## Task to complete
Write out the records word for word, starting with the line that contains "How do I perform: Click" and going on through the line that contains "coord(237,318)", with both of those lines included.

## Data section
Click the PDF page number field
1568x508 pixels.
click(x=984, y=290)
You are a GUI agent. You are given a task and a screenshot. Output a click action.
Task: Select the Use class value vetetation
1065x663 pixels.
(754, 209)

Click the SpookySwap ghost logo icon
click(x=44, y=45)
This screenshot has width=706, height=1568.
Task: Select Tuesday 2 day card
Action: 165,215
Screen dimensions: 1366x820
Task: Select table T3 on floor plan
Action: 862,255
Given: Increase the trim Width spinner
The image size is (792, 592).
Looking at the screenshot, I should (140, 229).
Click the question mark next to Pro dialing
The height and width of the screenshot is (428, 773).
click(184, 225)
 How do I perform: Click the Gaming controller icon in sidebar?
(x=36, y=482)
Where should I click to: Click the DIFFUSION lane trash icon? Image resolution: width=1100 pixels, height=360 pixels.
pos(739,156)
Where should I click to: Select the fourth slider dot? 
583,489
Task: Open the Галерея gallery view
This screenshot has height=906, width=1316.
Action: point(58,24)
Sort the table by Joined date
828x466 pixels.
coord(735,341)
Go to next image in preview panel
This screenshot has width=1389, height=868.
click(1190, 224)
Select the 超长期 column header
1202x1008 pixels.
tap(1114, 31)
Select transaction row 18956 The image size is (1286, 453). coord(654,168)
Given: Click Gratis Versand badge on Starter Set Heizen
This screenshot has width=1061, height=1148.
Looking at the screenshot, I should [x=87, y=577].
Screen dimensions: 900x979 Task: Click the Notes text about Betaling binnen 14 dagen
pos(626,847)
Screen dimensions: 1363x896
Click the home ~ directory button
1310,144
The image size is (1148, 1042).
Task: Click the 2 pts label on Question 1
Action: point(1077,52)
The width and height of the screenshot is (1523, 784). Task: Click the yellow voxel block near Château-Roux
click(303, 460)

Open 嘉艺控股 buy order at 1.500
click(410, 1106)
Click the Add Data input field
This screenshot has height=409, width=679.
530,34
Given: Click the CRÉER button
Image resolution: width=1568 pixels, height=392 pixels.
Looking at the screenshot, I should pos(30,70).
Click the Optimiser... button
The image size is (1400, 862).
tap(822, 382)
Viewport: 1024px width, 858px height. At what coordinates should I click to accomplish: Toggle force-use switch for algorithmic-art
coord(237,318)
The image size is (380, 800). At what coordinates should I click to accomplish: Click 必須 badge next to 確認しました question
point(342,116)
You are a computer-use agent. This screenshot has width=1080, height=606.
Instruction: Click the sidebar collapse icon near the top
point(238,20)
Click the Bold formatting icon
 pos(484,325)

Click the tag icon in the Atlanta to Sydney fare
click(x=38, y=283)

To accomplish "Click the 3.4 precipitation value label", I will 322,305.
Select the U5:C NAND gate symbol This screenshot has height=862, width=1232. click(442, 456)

## Output
 How do I perform: Click the Gaming controller icon in sidebar?
(x=36, y=482)
Where should I click to: Click the DIFFUSION lane trash icon? Image resolution: width=1100 pixels, height=360 pixels.
pos(739,156)
Where should I click to: Select the fourth slider dot? 
583,489
Task: Open the Галерея gallery view
This screenshot has height=906, width=1316.
Action: point(58,24)
Sort the table by Joined date
828x466 pixels.
coord(735,341)
Go to next image in preview panel
This screenshot has width=1389, height=868.
click(1190, 224)
Select the 超长期 column header
1202x1008 pixels.
tap(1114, 31)
Select transaction row 18956 The image size is (1286, 453). coord(654,168)
Given: Click Gratis Versand badge on Starter Set Heizen
This screenshot has width=1061, height=1148.
Looking at the screenshot, I should [x=87, y=577].
Screen dimensions: 900x979 Task: Click the Notes text about Betaling binnen 14 dagen
pos(626,847)
Screen dimensions: 1363x896
Click the home ~ directory button
1310,144
The image size is (1148, 1042).
Task: Click the 2 pts label on Question 1
Action: point(1077,52)
The width and height of the screenshot is (1523, 784). Task: Click the yellow voxel block near Château-Roux
click(303, 460)

Open 嘉艺控股 buy order at 1.500
click(410, 1106)
Click the Add Data input field
This screenshot has height=409, width=679.
530,34
Given: Click the CRÉER button
Image resolution: width=1568 pixels, height=392 pixels.
Looking at the screenshot, I should pos(30,70).
Click the Optimiser... button
The image size is (1400, 862).
tap(822, 382)
Viewport: 1024px width, 858px height. At what coordinates should I click to accomplish: Toggle force-use switch for algorithmic-art
coord(237,318)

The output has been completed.